→ Task directions
Rewrite the material from the line containing "Given: Click the arrow between LAX and Panama" through the end of the material, inclusive, with "filter icon" replaced by "search icon" and everything else unchanged. Leave the pictures out of your answer.
# # # #
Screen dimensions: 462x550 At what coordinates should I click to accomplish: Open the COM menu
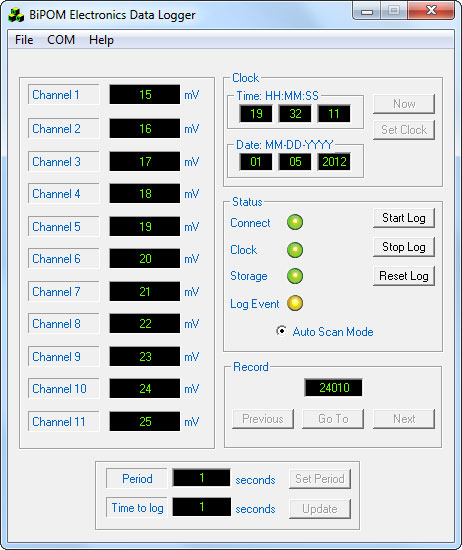(61, 40)
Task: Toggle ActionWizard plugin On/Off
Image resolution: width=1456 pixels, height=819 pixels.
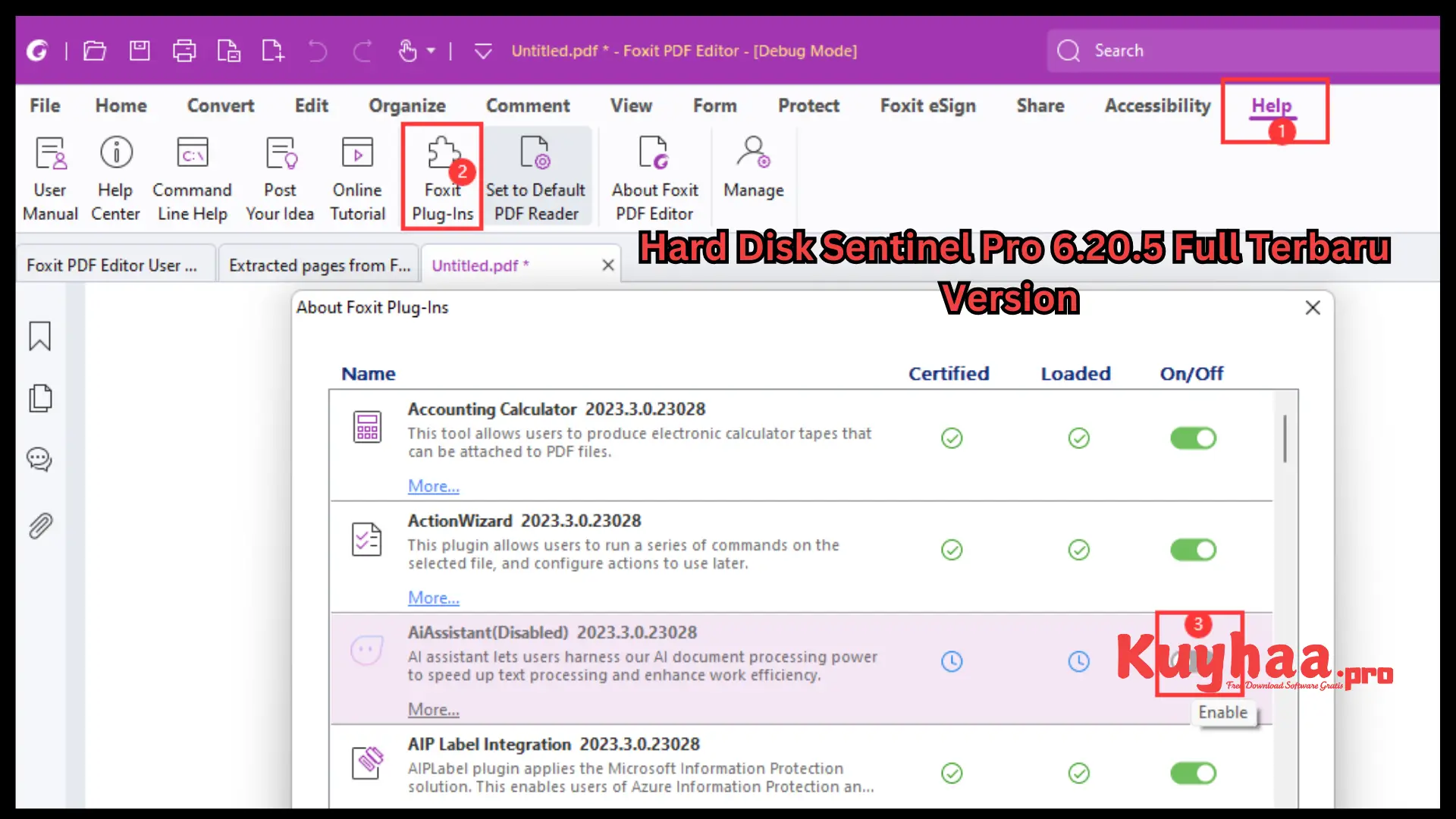Action: (x=1193, y=549)
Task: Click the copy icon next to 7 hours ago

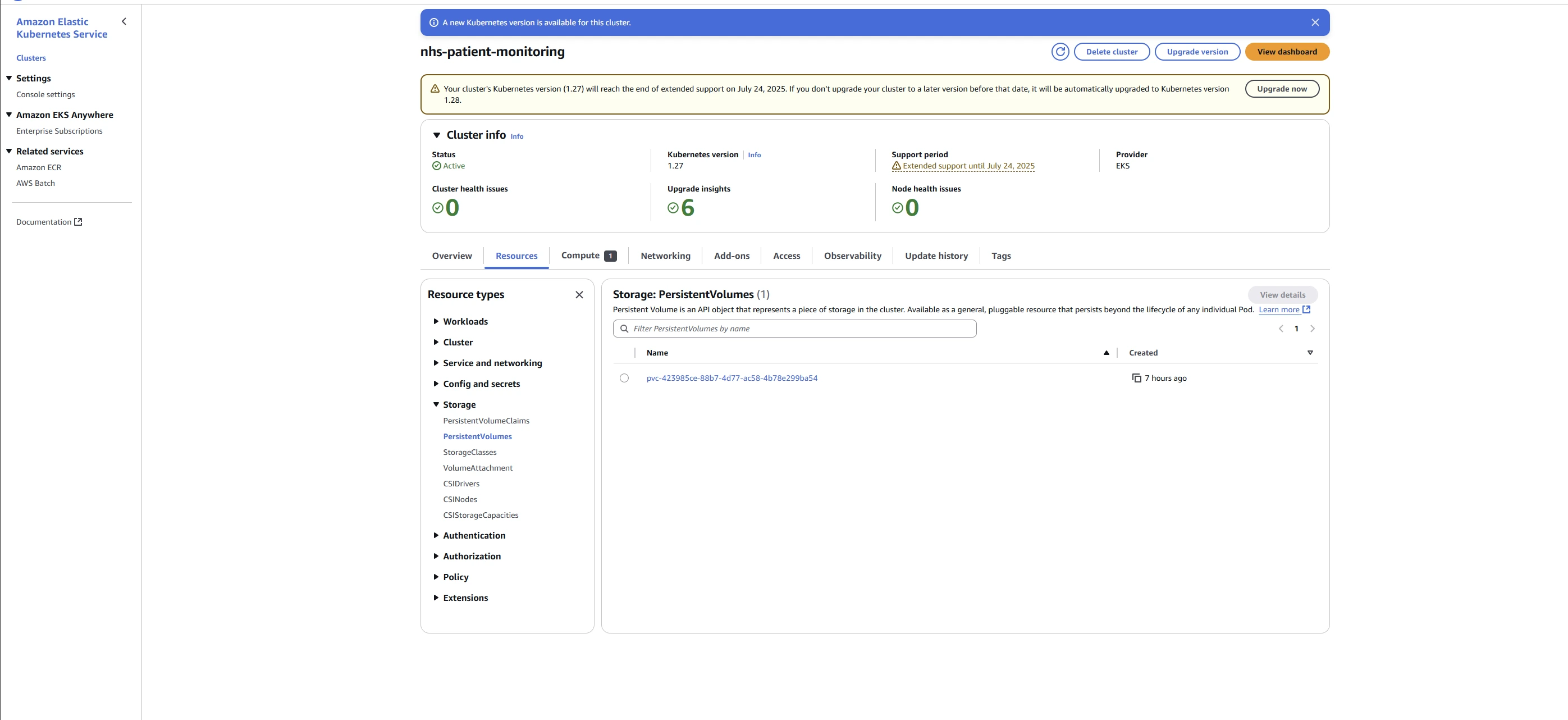Action: click(x=1136, y=379)
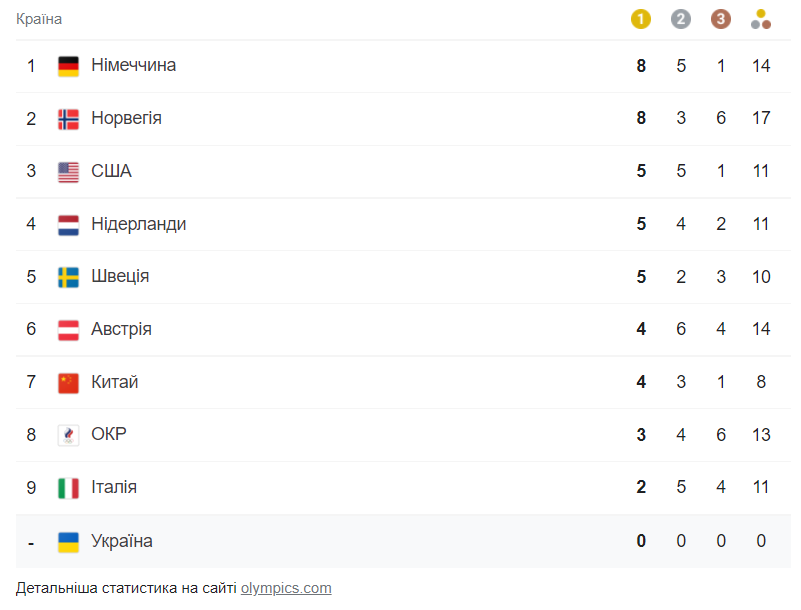Image resolution: width=801 pixels, height=610 pixels.
Task: Select the Нідерланди row
Action: click(x=400, y=223)
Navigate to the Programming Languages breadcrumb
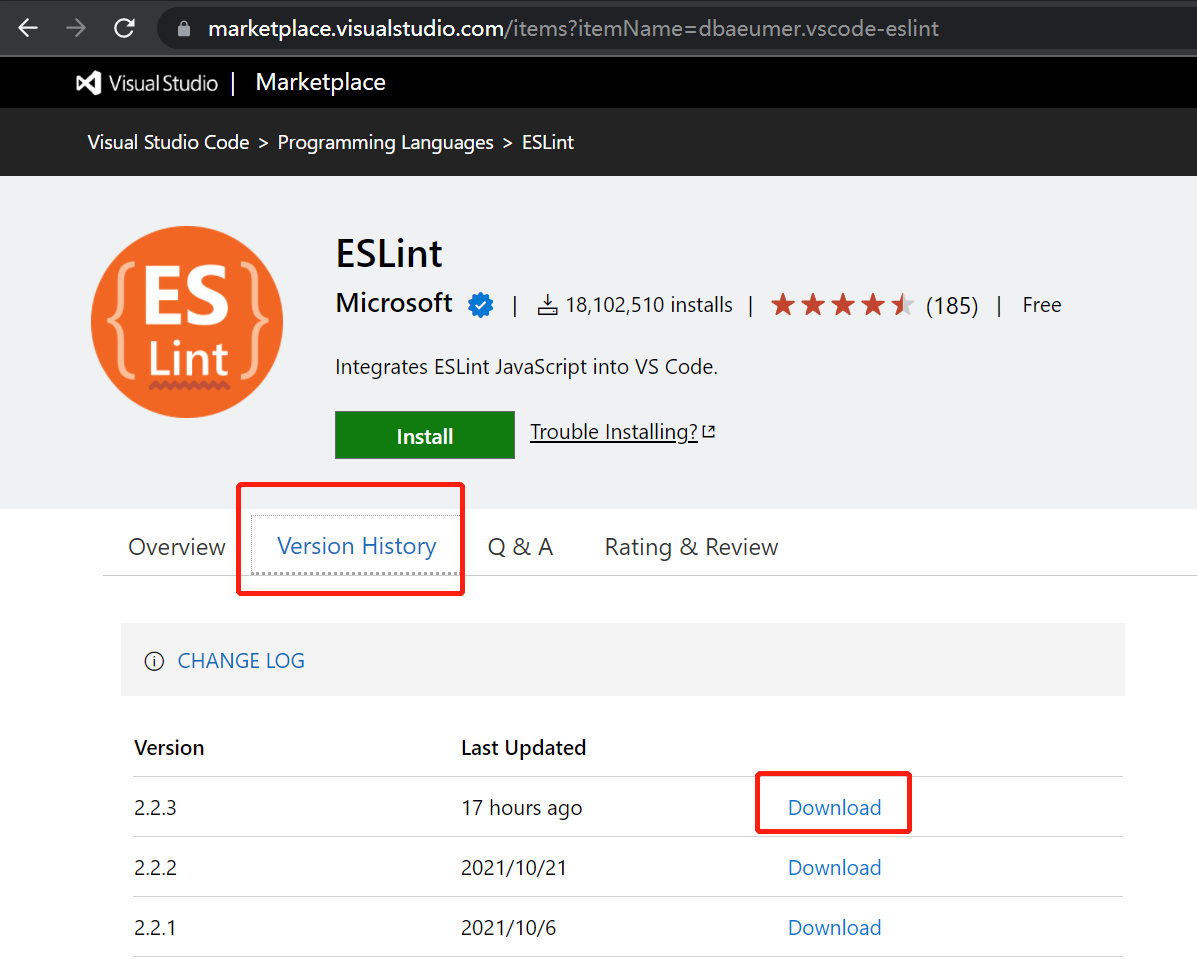 tap(385, 142)
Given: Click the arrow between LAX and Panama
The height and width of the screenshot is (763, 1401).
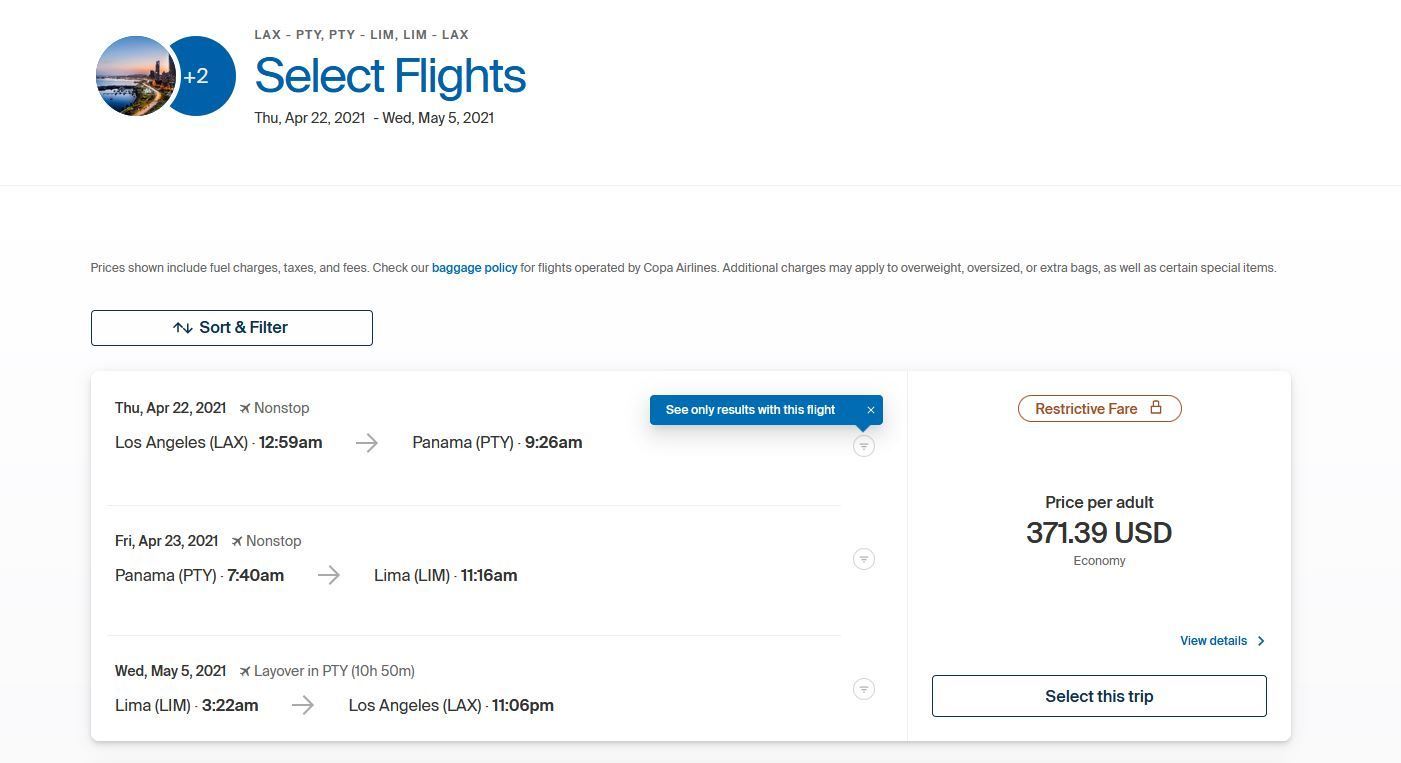Looking at the screenshot, I should (367, 443).
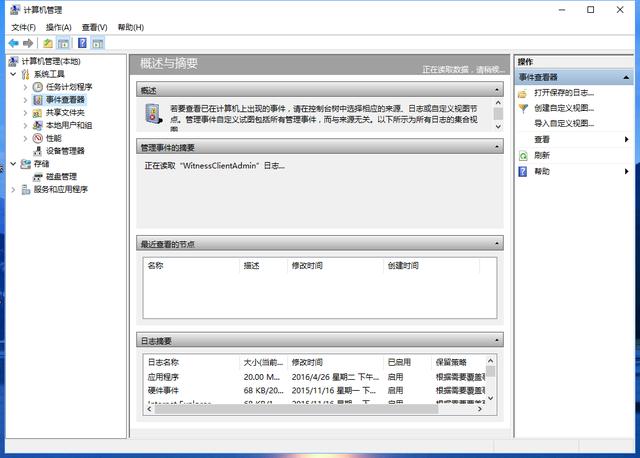Viewport: 640px width, 458px height.
Task: Click the Forward arrow in the toolbar
Action: coord(28,44)
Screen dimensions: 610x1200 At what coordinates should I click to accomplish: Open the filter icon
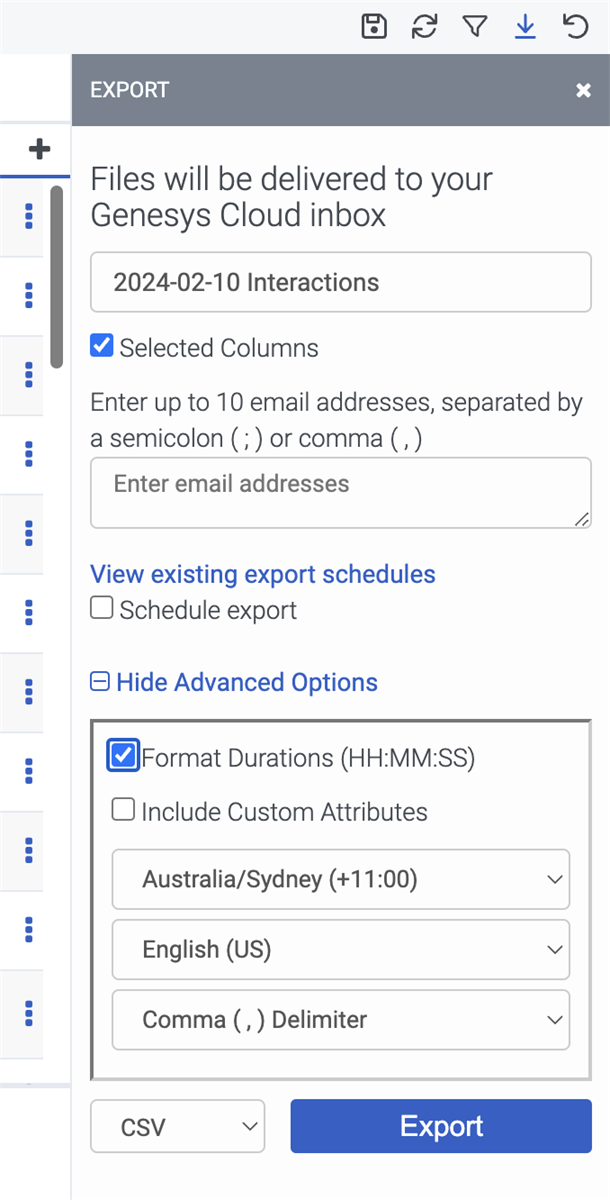[475, 27]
# # # #
→ Solved exercise
Given: Click the arrow between LAX and Panama
The height and width of the screenshot is (763, 1401).
Looking at the screenshot, I should (367, 443).
Viewport: 640px width, 458px height.
Task: Click the Forward arrow in the toolbar
Action: coord(28,44)
Screen dimensions: 610x1200 At what coordinates should I click to accomplish: Open the search icon
[475, 27]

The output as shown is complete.